Foundation News

Meet our Grantee-Partner: Kitchen Table Literary Arts Center

Group photo of BIPOC women and femme-Identified writers, poets, and readers with a yellow building in the background.

Mission: Kitchen Table Literary Arts Center builds awareness, appreciation, and support for Black women and women of color writers, poets, and their work.


The Kitchen Table Literary Arts Center (KTLA) is an arts education and community service organization based in Tampa, Florida. Named after Kitchen Table: Women of Color Press, which was founded by Barbara Smith in 1980 with encouragement from Audre Lorde, KTLA provides writing classes, workshops, and literary arts programming for Black and BIPOC women. 

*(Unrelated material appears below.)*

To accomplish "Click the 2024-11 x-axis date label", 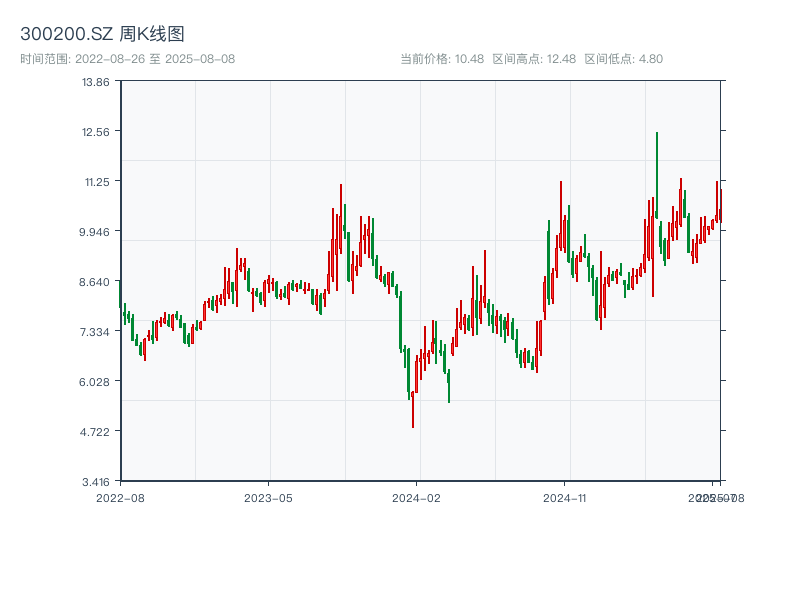I will pos(565,497).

KTLA’s classes are designed to lead to the discovery or rediscovery of the work of visionary ancestors, elders, and contemporary BIPOC women writers and poets. They offer in-person and online classes and workshops for beginner, intermediate, and master level writers. Students meet weekly and work within a robust online learning platform that features multimedia, discussion boards, assignments, and critiques. For the Protest Poetry and other classes, the capstone project asks students to write and perform an original poem during an online showcase that is open to the public.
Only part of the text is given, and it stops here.